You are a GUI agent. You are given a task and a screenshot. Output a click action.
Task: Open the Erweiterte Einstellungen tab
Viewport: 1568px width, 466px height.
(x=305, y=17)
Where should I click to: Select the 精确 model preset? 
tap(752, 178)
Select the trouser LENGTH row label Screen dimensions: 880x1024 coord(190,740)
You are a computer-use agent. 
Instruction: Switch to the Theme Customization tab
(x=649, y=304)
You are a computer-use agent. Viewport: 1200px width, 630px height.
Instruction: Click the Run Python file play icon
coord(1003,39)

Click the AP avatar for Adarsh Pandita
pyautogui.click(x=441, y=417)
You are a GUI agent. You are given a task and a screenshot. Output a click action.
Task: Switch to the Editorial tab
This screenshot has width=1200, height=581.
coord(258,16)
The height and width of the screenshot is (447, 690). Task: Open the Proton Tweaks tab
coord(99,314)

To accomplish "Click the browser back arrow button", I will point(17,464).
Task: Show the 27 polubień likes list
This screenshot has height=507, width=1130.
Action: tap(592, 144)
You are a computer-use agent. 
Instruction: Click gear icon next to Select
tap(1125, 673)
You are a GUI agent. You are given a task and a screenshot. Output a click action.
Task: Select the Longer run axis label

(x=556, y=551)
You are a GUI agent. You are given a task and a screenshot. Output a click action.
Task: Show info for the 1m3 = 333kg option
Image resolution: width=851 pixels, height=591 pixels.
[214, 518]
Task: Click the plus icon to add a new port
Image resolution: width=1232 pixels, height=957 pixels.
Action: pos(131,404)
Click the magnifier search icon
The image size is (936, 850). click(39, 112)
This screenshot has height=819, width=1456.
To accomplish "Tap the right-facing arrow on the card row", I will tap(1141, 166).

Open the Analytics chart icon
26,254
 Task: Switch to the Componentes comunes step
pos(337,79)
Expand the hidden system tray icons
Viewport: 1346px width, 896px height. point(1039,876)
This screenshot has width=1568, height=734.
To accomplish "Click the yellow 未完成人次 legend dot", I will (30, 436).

::::

Problem description: What should come out is the exact run of lines from the one holding "Expand the hidden system tray icons" through the end of the records above, and nothing besides.

Finished task:
Expand the hidden system tray icons
Viewport: 1346px width, 896px height. point(1039,876)
This screenshot has width=1568, height=734.
To accomplish "Click the yellow 未完成人次 legend dot", I will (30, 436).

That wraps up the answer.